Task: Copy the lines word for word, from the first one through the line containing "[x=773, y=38]".

Excerpted data:
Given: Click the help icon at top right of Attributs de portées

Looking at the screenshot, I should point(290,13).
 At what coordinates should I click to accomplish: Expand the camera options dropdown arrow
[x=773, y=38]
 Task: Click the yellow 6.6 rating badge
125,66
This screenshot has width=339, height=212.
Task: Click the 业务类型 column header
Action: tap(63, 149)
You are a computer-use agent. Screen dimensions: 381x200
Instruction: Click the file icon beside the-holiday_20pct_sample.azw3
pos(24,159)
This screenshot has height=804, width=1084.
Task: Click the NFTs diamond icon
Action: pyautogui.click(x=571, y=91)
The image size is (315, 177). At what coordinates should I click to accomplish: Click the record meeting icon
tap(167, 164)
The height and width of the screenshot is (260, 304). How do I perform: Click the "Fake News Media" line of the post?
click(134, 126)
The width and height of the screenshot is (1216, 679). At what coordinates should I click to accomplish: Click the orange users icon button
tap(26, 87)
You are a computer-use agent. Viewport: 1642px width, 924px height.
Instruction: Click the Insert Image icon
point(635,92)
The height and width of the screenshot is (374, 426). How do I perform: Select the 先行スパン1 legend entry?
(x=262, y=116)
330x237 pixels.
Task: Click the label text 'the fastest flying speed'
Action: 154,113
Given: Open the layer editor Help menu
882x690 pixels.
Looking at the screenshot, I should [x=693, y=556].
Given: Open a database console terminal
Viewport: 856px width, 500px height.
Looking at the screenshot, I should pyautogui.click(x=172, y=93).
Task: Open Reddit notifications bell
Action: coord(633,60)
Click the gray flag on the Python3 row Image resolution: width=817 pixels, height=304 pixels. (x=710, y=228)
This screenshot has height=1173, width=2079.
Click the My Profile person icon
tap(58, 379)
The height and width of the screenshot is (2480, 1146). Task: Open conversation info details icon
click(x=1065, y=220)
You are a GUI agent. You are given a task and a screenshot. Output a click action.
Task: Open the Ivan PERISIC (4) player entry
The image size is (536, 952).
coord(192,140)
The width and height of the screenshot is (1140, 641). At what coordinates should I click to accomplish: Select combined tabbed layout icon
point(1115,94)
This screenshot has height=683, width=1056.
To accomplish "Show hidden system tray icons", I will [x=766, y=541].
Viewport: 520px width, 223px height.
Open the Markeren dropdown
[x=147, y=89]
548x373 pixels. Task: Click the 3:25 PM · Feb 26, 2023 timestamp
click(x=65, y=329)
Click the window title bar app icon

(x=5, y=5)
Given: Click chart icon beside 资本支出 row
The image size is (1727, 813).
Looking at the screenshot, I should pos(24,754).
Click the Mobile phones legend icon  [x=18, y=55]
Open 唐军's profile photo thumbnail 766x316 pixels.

Written response:
Given: Click the help icon at top right of Attributs de portées

Looking at the screenshot, I should point(290,13).
 At what coordinates should I click to accomplish: Expand the camera options dropdown arrow
[x=773, y=38]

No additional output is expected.